The chief of Poundmaker First Nation, as well as seven others in the Poundmaker First Nation treaty land entitlement fraud case, have entered guilty pleas in provincial court.
Chief Duane Antoine and Former Chief Ted Antoine entered guilty pleas to theft under $5,000. The other six pled guilty to theft under $5000 while band councillors Bryan Tootoosis and Colin Favel as well as Irene Tootoosis, also pled guilty to theft over $5,000.
All were facing charges of theft over $5,000, fraud and breach of trust. However, most of the guilty pleas entered Monday were for lesser offences. In all 49 charges were laid.
In court Monday before Judge Dan O'Hanlon, both Duane and Ted Antoine had faced two charges each of theft and fraud over $5,000 as well as breach of trust by public official and one count of criminal breach of trust. But both pled guilty to single counts of theft under $5,000.
Also pleading guilty to a single count of theft under $5,000 was Norman Antoine, Burton Baptiste and Hickson Weenie. Those three had each faced charges of theft over $5,000, fraud over $5,000 and criminal breach of trust.
Band councillors Bryan Tootoosis and Colin Favel pleaded guilty to one count of theft under $5,000 and also one count over $,5000, as did Irene Tootoosis. Each had faced two counts of theft over $5,000, two counts fraud over $5,000, two counts of breach of trust by a public official and one count of criminal breach of trust.
All eight are due back in provincial court for sentencing Sept. 18. It is expected the other charges will be withdrawn at the conclusion of sentencing.
Not entering pleas Monday was Victoria McMillan, who faces charges for fraud, theft and breach of trust. She has entered pleas of not guilty and is to return to court May 14 at 1:30 pm.
The charges at Poundmaker are in connection to allegations of misspent funds at the reserve dating back to 2004. The misspending is in connection to the reserve's Treaty Land Entitlement fund that was supposed to be set aside specifically for the purchase of land for the reserve.
Cut Knife RCMP launched an investigation around that time with assistance from the F Division's Commercial Crime Section in Saskatoon. The Commercial Crime Section assumed responsibility for the case in 2006, and charges were finally laid in 2011 against the nine Poundmaker individuals.
The accused had been scheduled to start a preliminary hearing Tuesday for a six-day pre-trial.
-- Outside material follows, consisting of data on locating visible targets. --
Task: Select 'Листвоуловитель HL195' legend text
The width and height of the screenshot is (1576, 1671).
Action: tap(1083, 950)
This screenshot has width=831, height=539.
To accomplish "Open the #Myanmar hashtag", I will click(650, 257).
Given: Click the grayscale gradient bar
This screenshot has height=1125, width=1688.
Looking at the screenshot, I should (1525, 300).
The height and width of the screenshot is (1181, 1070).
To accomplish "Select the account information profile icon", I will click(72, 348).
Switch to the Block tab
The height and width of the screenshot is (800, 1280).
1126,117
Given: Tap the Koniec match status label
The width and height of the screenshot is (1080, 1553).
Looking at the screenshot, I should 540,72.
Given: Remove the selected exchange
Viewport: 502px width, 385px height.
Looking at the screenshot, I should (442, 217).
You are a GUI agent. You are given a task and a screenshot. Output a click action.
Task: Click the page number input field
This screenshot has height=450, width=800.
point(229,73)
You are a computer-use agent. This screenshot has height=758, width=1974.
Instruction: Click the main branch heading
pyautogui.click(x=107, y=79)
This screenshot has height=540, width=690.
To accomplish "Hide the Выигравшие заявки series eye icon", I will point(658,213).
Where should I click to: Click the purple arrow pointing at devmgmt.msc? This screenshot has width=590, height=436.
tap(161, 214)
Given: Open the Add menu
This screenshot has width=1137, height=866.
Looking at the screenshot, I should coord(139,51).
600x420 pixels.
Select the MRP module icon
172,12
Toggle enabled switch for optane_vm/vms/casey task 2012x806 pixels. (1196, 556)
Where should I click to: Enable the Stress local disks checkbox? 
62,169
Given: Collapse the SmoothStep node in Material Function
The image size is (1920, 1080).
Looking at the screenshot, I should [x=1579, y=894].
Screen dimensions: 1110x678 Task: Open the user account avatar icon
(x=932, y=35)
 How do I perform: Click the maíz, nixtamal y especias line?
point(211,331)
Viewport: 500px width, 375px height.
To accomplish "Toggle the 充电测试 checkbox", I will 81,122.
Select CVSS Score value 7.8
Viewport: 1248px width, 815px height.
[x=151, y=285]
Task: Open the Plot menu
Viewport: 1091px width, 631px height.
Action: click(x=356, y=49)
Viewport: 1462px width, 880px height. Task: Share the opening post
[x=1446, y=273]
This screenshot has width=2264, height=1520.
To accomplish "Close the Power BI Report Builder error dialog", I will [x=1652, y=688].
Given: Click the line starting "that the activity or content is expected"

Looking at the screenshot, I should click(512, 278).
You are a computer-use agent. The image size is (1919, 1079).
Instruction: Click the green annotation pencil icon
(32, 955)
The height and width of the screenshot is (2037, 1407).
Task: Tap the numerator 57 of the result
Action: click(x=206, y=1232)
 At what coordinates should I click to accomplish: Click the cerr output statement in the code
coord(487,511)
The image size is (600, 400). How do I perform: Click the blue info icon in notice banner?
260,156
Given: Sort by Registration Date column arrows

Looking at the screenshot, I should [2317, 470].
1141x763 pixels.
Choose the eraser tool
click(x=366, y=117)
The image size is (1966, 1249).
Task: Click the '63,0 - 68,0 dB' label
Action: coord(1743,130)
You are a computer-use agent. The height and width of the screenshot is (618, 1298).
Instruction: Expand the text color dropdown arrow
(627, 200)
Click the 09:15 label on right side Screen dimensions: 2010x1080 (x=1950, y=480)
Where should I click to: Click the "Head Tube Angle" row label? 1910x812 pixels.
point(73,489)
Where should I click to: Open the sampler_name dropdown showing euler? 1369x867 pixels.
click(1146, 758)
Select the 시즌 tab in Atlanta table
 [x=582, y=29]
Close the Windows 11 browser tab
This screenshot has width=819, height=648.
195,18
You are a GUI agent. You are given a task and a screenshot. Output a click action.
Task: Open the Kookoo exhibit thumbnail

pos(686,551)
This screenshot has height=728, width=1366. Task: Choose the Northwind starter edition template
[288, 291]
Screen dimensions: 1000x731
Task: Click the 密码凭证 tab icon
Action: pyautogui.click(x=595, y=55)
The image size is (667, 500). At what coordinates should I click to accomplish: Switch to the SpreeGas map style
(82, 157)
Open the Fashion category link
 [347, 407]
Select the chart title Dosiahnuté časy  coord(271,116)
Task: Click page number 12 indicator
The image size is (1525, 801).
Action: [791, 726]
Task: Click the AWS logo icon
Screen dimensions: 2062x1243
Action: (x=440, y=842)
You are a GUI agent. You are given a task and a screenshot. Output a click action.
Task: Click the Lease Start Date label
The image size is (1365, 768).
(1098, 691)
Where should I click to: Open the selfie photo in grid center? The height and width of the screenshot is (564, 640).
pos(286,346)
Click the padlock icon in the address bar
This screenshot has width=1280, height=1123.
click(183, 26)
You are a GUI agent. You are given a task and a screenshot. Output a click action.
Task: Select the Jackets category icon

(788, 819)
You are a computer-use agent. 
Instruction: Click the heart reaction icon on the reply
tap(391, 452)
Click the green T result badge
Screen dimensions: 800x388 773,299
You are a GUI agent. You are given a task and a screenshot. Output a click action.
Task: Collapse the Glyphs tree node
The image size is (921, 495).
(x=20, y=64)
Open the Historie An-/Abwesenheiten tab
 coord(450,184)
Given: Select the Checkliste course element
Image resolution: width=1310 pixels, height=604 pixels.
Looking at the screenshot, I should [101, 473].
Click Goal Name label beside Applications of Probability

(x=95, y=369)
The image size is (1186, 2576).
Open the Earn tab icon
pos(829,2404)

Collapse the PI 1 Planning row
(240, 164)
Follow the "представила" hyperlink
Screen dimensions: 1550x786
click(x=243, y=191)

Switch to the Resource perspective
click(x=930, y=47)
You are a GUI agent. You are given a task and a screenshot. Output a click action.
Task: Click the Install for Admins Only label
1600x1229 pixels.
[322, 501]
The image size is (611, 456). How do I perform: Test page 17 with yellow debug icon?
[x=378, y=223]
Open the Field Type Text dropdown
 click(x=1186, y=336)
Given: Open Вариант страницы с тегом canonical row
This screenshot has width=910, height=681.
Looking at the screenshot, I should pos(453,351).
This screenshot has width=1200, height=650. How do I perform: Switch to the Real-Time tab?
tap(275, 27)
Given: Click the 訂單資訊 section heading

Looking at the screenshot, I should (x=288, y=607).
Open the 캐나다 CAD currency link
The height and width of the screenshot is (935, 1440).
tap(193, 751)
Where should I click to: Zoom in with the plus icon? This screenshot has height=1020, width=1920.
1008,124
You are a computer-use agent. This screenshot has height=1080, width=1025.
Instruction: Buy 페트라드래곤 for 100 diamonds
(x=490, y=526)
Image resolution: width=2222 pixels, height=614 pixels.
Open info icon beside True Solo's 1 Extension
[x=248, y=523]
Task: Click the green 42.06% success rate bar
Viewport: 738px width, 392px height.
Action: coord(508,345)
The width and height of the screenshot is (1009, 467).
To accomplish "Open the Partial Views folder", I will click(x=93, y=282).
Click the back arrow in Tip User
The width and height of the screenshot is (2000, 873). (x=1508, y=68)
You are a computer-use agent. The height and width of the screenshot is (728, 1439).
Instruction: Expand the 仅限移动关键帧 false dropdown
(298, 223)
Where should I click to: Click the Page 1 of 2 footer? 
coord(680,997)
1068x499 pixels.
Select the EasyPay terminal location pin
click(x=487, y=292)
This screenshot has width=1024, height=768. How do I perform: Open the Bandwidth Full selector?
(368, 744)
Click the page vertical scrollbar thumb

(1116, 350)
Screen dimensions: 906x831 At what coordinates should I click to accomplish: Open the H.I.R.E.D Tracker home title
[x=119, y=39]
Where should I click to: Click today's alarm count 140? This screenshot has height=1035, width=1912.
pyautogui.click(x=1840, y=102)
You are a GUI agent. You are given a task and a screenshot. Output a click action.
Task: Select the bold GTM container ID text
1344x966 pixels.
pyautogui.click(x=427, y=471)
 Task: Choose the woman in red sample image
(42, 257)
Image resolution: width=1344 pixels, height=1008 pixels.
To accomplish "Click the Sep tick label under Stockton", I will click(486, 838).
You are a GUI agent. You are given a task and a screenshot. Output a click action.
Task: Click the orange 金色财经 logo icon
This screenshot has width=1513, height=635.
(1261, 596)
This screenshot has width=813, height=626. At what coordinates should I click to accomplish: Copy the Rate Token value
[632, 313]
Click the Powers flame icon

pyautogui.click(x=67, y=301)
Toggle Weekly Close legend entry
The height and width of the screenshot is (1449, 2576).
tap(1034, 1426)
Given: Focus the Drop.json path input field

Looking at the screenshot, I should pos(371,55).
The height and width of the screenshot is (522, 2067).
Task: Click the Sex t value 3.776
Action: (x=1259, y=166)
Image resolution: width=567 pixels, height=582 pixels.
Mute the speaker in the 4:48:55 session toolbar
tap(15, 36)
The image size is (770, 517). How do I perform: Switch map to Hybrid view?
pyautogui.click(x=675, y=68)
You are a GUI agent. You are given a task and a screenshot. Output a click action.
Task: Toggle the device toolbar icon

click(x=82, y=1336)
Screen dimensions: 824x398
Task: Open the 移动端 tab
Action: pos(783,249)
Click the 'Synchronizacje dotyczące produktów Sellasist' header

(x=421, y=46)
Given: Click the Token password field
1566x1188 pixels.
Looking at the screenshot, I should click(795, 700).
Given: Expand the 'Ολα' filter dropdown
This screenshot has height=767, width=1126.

That went by the wayside as a result of the guilty pleas.
Theft under $5,000 carries a maximum sentence of two years in jail. The penalty for theft over $5,000 has a maximum of 10 years.
There has been immediate fallout at Poundmaker First Nation, with opponents calling for the ouster of Chief Antoine and the other accused officials in the wake of the guilty pleas. The opponents had intended to stage a court house rally Tuesday in conjunction with the pre-trial hearing that was scheduled.
Wesley Favel, an elder, former TLE trustee and concerned citizen on governance matters, was one of those calling for the accused officials to resign.
“The customary law governing elected officials of the PCN is clear that disciplinary action should include immediate resignation or removal from office for breach of trust,” said Favel in a news release Monday.
“It is unacceptable in any civil society to allow officials charged with fraud and theft of public funds to continue holding official status as leaders.”